The woman working at the ticket office tells me I can come in, opening the one door from the inside that isn’t barred shut. “There won’t be any lights on,” she says.

I walk into Texas Hall, a place I’d never heard of until perhaps two or three days earlier when my editor assigned me the job of writing about UT-Arlington’s new arena, known as the College Park Center. It is replacing Texas Hall had been UT-Arlington’s home since 1965. It is a theater, not a gym, but the basketball team has played there, on center stage, on a portable basketball court. The team performed where Louie Armstrong played jazz, where Jerry Seinfeld joked, where Ludacris rapped.

Like the woman says, the lights are off when I walk in. The place is dead. Empty. Like any old-school theater, the seats are the same size, on the same level, and the floor slopes down. The walkway is carpeted. I can barely see my feet in front of me, and I grip the arm rests of the seats on the aisle, making sure I don’t trip.

Then the lights come on. There must be a sensor. I can see it in front of me, a lonely rectangle of wood raised above the ground, a hoop on each side, a row of old bleachers behind it.

I went to school at KU, home to Allen Fieldhouse, which is widely considered the best place to watch a basketball game in the country. I lived for a summer at UPenn, home to the Palestra, another one of college basketball’s finest venues. I wish I had realized I lived within twenty minutes of Texas Hall.

I climb a few steps up to the court. It is elevated about seven or eight feet above the ground. I stare at the theater seats, about 2,000 of them staring back, and stay there for several minutes, pacing along the wooden floor, looking out again and again, imagining a game.

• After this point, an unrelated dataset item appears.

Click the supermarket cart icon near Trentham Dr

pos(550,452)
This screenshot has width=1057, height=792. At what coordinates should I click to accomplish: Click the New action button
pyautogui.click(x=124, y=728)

College basketball was played in a theater, as true performance art, but not anymore.

*****

College Park Center is a beautiful, sparkling gym. It features a hi-def video board, booming sound system and flashing lights, everything recruits and fans want. It will attract better nonconference competition and more spectators. Having absolutely no connection to UT-Arlington at all aside from visiting its library a few times, I still felt joy as the university president elicited cheers from the crowd, and the basketball team warmed up for the first time in a true home environment because they need this. UT-Arlington, widely known as a commuter school, needs this because it desires to create a sense of campus community.

Yet as I took in the celebration on Wednesday night, I still longed to watch just one of the games I never saw at the theater on the other side of campus, where a basketball will never bounce again.